Document section
Jonathan Vincent Voight (/'vɔɪt/; born December 29, 1938) is an American actor. Voight is associated with the angst and unruliness that typified the late-1960s counterculture. He has received numerous accolades, including an Academy Award, a British Academy Film Award, and four Golden Globe Awards as well as nominations for four Primetime Emmy Awards. In 2019, he was awarded the National Medal of Arts. Films in which Voight has appeared have grossed more than $5.2 billion worldwide.

Voight won the Academy Award for Best Actor for his portrayal of a paraplegic Vietnam veteran in Coming Home (1978). His other Oscar-nominated roles were for playing Joe Buck, a would-be gigolo, in Midnight Cowboy (1969), a ruthless bank robber Oscar "Manny" Manheim in Runaway Train (1985) and as sportscaster Howard Cosell in Ali (2001). Other notable films include Deliverance (1972), The Champ (1979), Heat (1995), Mission: Impossible (1996), The Rainmaker (1997), Enemy of the State (1998), Pearl Harbor (2001), Zoolander (2001), Holes (2003), Glory Road (2006), Transformers (2007), and Pride and Glory (2008). He is also known for his role in the National Treasure film series.

Data listing
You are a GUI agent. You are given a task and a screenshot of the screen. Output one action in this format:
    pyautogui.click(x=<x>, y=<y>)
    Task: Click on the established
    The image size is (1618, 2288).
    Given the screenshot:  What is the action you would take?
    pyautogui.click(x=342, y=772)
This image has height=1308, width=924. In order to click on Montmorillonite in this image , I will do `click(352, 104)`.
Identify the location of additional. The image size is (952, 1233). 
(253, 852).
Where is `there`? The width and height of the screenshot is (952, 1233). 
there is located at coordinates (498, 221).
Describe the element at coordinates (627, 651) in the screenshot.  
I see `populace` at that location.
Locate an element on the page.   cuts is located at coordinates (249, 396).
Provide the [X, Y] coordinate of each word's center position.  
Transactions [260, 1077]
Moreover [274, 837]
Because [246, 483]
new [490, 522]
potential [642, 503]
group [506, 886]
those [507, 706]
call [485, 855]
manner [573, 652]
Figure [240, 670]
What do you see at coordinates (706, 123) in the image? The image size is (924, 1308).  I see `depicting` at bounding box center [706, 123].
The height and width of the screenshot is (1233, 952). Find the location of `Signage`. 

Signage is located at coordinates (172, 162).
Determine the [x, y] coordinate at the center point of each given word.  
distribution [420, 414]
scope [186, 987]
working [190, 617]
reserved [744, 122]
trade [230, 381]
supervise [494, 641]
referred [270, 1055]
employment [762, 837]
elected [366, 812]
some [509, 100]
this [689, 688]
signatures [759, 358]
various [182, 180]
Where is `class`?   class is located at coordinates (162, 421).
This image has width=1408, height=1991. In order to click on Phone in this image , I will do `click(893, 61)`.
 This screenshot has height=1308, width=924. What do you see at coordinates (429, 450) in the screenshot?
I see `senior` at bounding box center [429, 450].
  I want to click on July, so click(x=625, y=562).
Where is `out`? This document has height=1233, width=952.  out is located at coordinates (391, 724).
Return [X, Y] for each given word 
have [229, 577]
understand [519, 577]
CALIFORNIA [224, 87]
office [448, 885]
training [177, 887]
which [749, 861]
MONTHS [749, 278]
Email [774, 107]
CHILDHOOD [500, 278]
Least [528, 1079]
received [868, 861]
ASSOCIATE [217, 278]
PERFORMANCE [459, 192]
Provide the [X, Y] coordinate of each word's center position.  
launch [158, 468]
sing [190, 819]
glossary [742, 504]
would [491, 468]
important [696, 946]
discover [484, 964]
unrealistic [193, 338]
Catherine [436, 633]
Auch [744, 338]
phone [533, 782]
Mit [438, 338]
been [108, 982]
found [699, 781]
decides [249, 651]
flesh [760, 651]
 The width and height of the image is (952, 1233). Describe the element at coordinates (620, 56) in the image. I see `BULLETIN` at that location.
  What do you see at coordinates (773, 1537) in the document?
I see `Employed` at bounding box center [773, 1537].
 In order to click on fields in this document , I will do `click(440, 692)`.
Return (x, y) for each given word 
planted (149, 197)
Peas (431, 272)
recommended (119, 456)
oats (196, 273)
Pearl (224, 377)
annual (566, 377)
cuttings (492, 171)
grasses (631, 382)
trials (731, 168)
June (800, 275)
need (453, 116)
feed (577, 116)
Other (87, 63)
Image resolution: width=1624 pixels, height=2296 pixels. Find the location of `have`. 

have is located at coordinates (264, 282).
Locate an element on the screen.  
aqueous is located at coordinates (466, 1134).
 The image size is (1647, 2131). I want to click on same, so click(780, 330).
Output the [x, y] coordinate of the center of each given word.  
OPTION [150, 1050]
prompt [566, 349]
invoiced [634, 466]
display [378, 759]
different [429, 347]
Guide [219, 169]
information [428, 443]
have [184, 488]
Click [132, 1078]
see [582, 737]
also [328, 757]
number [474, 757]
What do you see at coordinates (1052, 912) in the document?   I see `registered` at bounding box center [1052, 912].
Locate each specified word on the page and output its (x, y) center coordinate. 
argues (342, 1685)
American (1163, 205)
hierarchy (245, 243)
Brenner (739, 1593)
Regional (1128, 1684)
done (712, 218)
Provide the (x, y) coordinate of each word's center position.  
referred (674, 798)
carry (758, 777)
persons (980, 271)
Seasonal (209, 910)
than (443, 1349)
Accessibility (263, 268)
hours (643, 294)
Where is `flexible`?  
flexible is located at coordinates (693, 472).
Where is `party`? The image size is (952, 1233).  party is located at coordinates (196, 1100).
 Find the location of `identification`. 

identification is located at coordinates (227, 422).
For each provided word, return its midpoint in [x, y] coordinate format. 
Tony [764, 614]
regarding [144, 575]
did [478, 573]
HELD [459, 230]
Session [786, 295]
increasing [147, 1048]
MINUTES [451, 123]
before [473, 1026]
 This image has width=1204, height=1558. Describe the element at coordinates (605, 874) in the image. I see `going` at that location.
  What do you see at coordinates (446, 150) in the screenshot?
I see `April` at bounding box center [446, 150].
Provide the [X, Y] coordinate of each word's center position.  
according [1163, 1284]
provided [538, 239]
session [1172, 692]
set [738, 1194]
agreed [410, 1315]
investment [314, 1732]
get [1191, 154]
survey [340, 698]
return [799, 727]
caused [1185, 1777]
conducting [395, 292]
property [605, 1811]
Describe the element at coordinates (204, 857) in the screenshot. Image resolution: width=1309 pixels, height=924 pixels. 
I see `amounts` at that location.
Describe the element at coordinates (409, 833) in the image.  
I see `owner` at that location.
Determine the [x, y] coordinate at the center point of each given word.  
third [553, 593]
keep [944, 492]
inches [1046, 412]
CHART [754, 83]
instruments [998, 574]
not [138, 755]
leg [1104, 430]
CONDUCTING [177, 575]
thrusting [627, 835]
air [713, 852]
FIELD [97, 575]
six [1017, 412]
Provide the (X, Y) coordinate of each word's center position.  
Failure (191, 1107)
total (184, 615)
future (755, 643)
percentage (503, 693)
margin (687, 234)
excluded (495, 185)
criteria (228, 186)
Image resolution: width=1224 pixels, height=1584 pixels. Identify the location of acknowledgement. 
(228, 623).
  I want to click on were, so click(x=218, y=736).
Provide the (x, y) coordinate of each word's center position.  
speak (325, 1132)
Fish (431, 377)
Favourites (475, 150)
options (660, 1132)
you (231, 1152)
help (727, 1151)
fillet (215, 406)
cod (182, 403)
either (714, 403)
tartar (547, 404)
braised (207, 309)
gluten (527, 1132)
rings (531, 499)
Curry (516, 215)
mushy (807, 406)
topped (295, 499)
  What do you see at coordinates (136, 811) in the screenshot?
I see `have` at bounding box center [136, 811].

What you need to do
1 – Do these statements agree with the text about actor Jonathan Vincent Voight? For each, answer yes or no and quote the deciding words of the text. (a) Voight won the Academy Award for Best Actor for Midnight Cowboy. (b) Voight was awarded the National Medal of Arts in 2019. (c) Voight has received four Golden Globe Awards.
2 – Could you write what follows the last sentence of the text about actor Jonathan Vincent Voight?

Answers for each item
1 –
(a) No: "Voight won the Academy Award for Best Actor for his portrayal of a paraplegic Vietnam veteran in Coming Home (1978)."
(b) Yes: "In 2019, he was awarded the National Medal of Arts."
(c) Yes: "four Golden Globe Awards"

2 –
Voight is also known for his television roles, including as Nazi officer Jürgen Stroop in Uprising (2001) and Pope John Paul II on the eponymous miniseries (2005). His role as Mickey Donovan on the Showtime drama series Ray Donovan brought him newfound acclaim and attention among critics and audiences, as well as his fourth Golden Globe win in 2014. He also appeared on the thriller series 24 in its seventh season.

== Acting credits ==

=== Film ===

Year: Title; Role; Notes; Ref.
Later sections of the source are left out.